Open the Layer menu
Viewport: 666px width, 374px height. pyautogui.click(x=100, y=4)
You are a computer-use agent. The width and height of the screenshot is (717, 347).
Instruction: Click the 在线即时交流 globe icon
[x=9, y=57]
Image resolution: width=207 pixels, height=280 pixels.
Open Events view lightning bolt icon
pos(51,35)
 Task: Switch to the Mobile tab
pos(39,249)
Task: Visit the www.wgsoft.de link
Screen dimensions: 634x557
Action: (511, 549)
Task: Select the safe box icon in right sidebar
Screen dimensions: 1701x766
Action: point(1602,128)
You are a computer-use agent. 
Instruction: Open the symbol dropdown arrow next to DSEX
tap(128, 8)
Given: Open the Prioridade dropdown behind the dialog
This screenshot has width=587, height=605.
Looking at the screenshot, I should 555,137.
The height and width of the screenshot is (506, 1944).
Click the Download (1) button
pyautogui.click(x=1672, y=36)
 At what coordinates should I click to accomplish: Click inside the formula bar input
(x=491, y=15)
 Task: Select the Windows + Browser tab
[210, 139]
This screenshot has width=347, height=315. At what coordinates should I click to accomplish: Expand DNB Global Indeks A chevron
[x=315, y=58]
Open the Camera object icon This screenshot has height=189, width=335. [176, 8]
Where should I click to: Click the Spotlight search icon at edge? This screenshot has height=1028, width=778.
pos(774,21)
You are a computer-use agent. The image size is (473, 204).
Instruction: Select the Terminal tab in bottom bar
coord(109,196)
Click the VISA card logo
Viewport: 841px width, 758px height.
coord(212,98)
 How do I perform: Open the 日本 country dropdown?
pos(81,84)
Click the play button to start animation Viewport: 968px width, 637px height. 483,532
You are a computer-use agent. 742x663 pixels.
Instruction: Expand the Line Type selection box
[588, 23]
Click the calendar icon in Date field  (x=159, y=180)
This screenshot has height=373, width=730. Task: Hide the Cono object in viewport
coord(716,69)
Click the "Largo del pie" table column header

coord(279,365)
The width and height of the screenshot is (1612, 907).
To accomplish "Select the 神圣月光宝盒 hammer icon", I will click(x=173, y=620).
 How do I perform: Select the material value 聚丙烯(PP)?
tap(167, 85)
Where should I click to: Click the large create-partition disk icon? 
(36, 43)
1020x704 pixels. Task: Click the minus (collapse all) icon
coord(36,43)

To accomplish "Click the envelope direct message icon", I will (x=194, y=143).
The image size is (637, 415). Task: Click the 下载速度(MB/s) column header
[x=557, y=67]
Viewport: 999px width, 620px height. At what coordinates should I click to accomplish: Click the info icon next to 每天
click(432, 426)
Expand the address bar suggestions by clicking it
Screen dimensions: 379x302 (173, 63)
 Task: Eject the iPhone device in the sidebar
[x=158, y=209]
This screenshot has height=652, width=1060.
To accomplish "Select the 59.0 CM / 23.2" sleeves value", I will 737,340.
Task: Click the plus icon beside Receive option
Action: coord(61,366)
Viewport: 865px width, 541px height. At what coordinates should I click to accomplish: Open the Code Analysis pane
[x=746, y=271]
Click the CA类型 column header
========================================================================
#### Task to complete
Reproduce the lines of the records starting at the line containing "Image resolution: width=207" and ending at the line containing "Action: (511, 549)", including both of those lines.

#### Exercise result
Image resolution: width=207 pixels, height=280 pixels.
Open Events view lightning bolt icon
pos(51,35)
 Task: Switch to the Mobile tab
pos(39,249)
Task: Visit the www.wgsoft.de link
Screen dimensions: 634x557
Action: (511, 549)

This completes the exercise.